Germany’s banking sector: Facts & Figures
Updated December 2021– For earlier editions of Facts & Figures click here
The global economy was hit hard by the Covid-19 pandemic in 2020. GDP growth in Germany declined by 4,8% in 2020 – ending a 10-year growth period while causing the deepest recession since the financial crisis in 2008. The temporary reduction of containment measures in the third quarter lead to an increase in GDP growth, however, the second wave of the pandemic stopped this recovery. German industry was hit hard by the decline in global economy as it is strongly integrated into global trade and production chains. In 2021, GDP growth in Germany is expected to increase by around 3½ to 4% as the number of vaccinations is increasing, and containment measures are lifted.
Germany’s banking system comprises three pillars — private commercial banks, public-sector banks, and cooperative banks — distinguished by the legal form and ownership structure.

[Dataset content]
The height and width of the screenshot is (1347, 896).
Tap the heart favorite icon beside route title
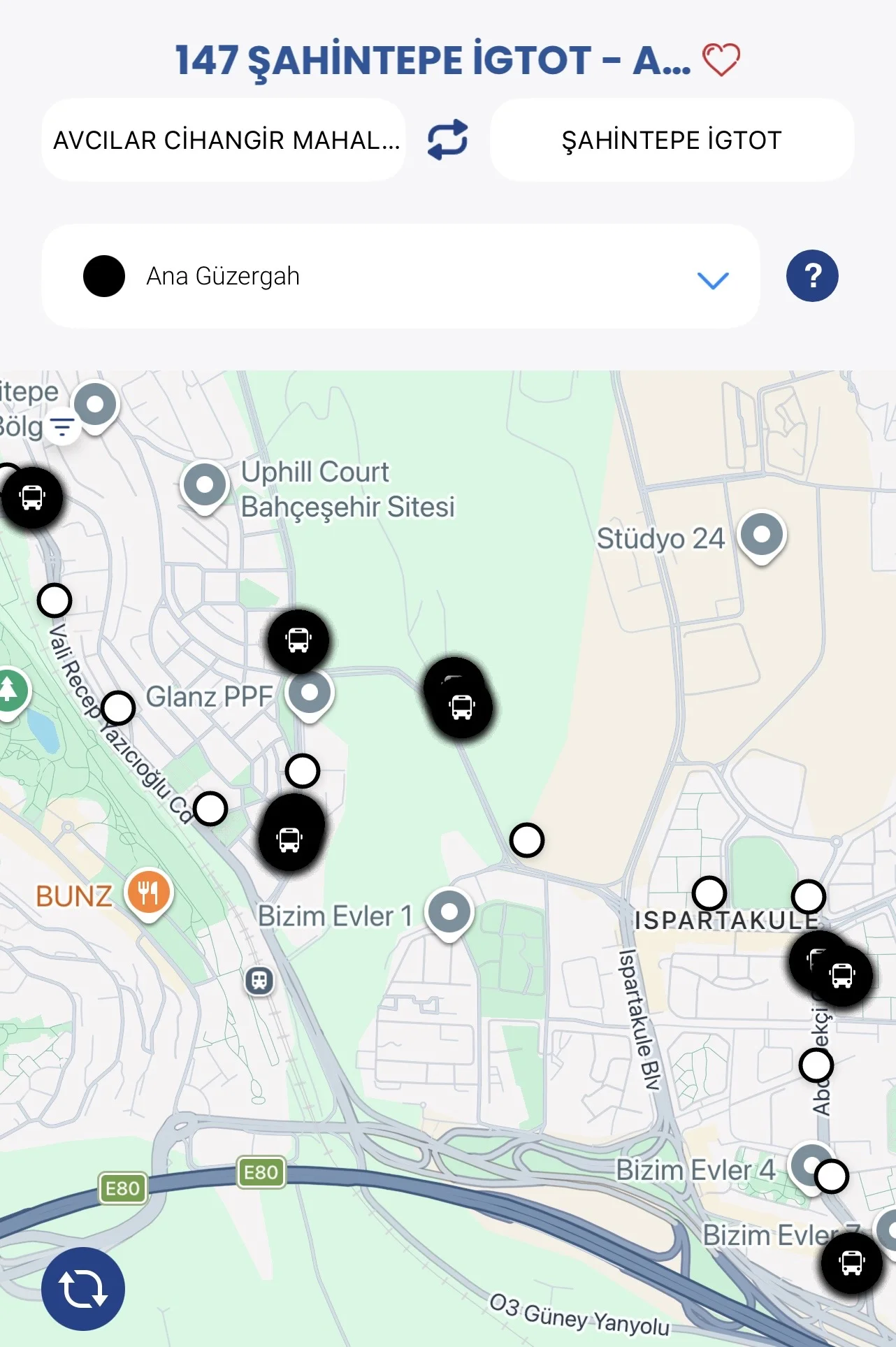(x=721, y=60)
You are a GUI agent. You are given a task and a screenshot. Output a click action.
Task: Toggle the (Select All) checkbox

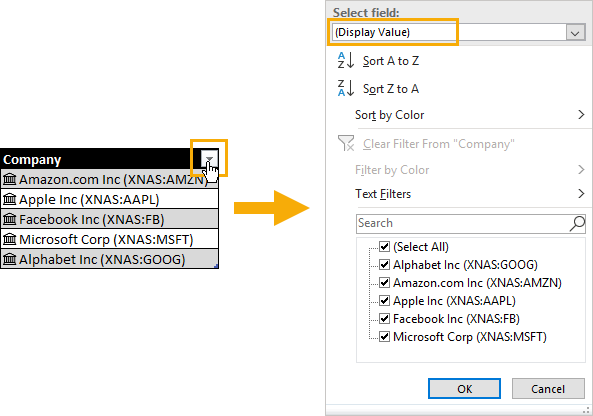[x=385, y=247]
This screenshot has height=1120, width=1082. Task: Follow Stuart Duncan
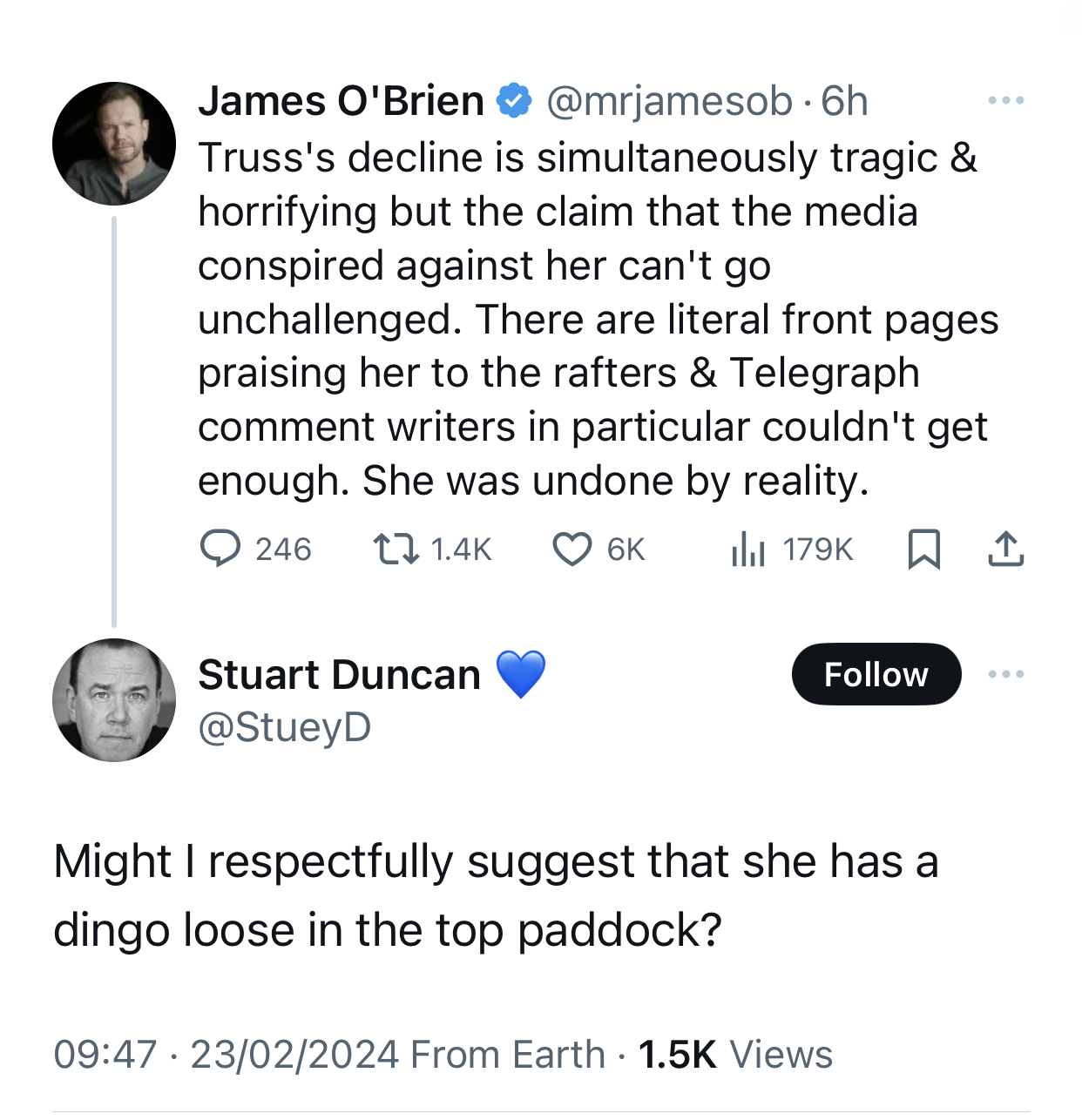(876, 674)
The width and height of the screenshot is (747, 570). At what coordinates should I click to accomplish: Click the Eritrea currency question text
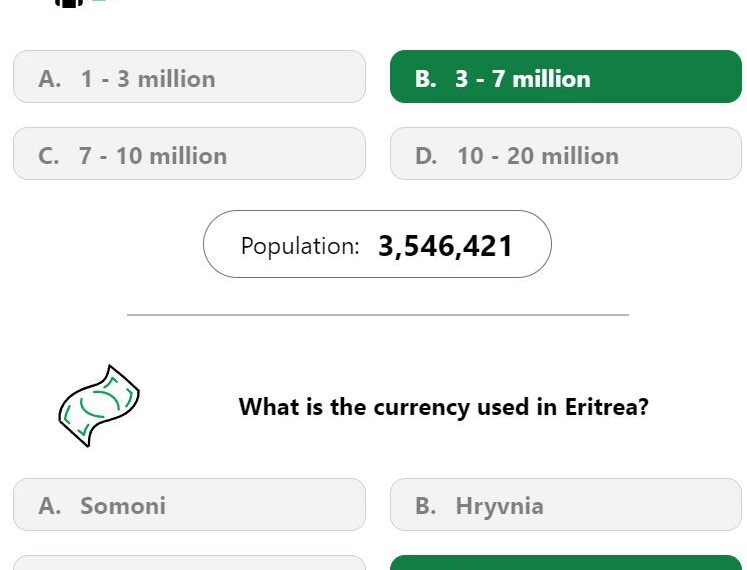pyautogui.click(x=443, y=407)
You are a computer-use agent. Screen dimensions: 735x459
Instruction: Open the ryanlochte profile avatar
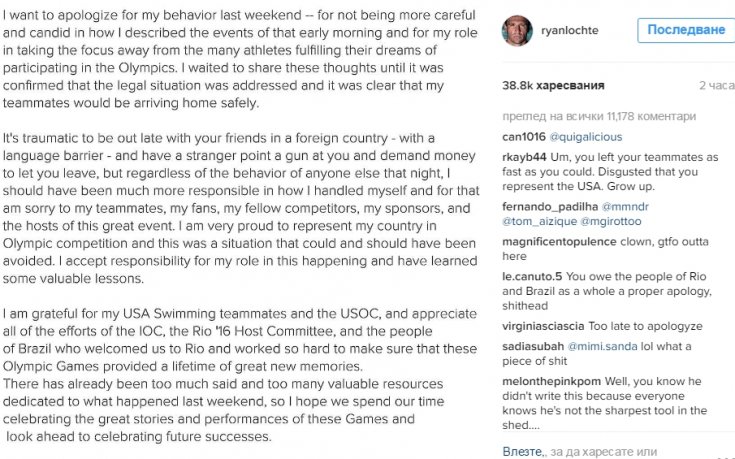point(517,30)
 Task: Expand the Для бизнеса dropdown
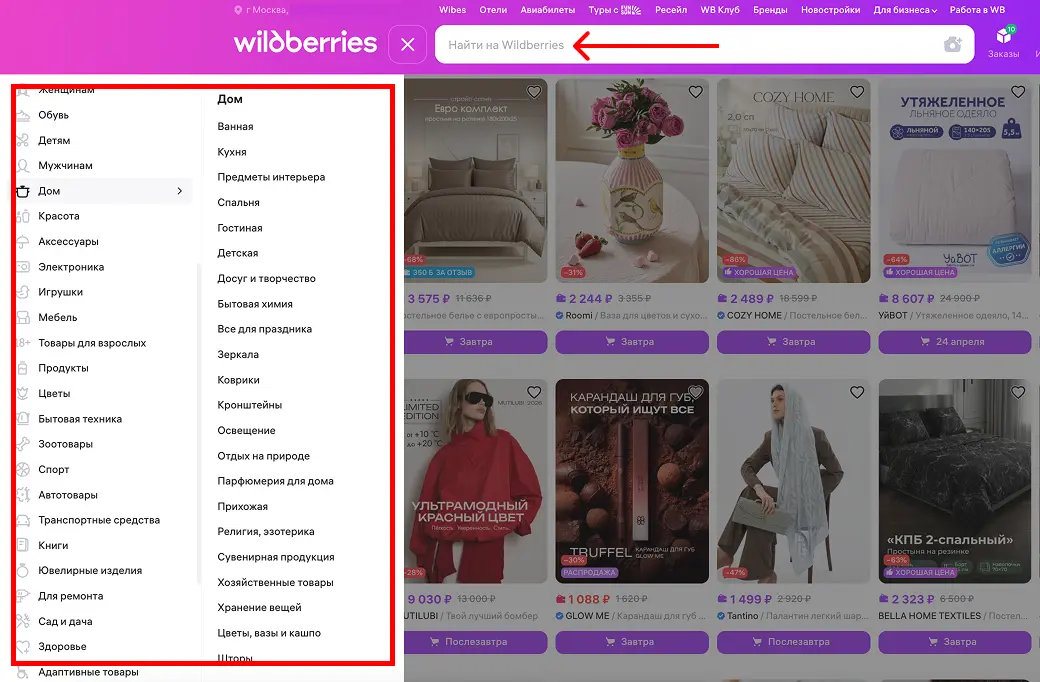(905, 10)
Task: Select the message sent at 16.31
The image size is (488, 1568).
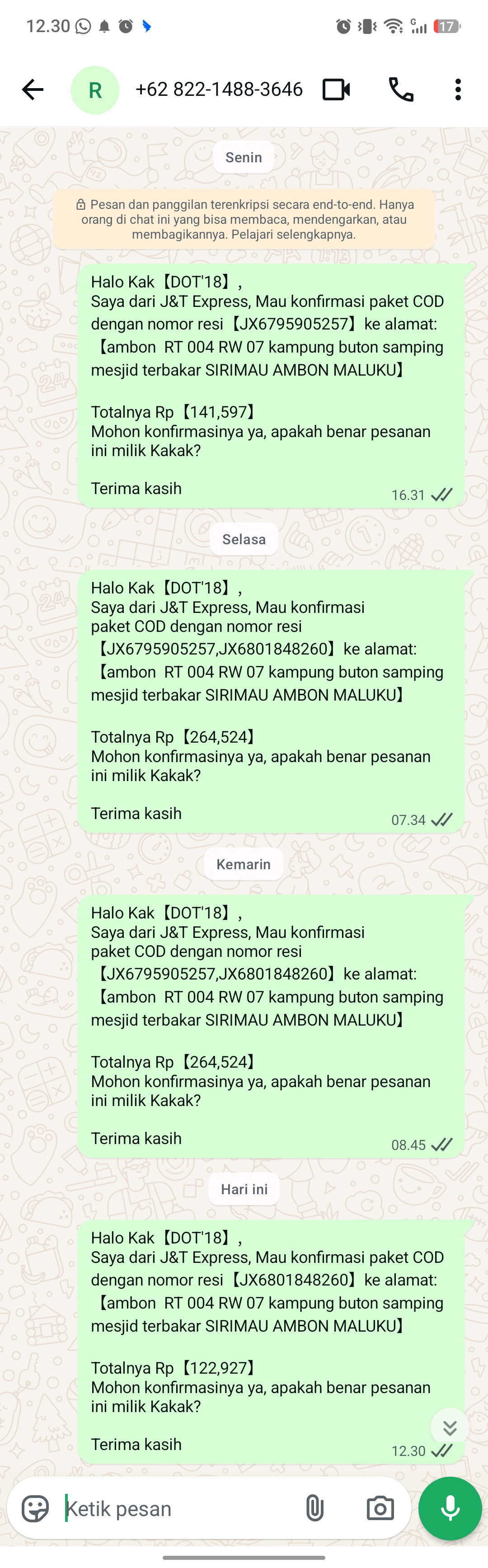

[Exercise tasks]
1 - According to the page on Germany's banking sector, which three pillars make up the country's banking system?
2 - Carry on the page on Germany's banking sector, starting after its last sentence.

[Answers to the tasks]
1 - Private commercial banks, public-sector banks, and cooperative banks.

2 -
The private-owned commercial banks represent the largest segment by assets, accounting for 40% of total assets in the banking system. An important feature of the private banks is that they compete keenly not only with banks in other sectors of the industry, but also among themselves. The private banks play a key role for the German export economy, they are involved in 88 % of German exports and maintain almost three quarters of the German banking industry’s foreign network.
The public banking sector comprises savings banks (Sparkassen), Landesbanken, and DekaBank, which acts as the central asset manager of the Savings Banks Finance Group, representing 26% of total banks’ assets. There are currently 377 savings banks. They are normally organised as public law corporations with local governments as their guarantors/owners. Their business is limited to the area controlled by their local government owners. Other than this regional focus, their business does not differ in any way from that of the private commercial banks. As a result of the so-called regional principle, savings banks do not compete with one another.
Landesbanken were originally designed to act as central banks for the savings banks. In recent years, however, they have been increasingly involved in wholesale funding, investment banking, and international business activities, thus directly competing with commercial banks. The six Landesbanken at present are owned by the federal states and the regional associations of the savings banks.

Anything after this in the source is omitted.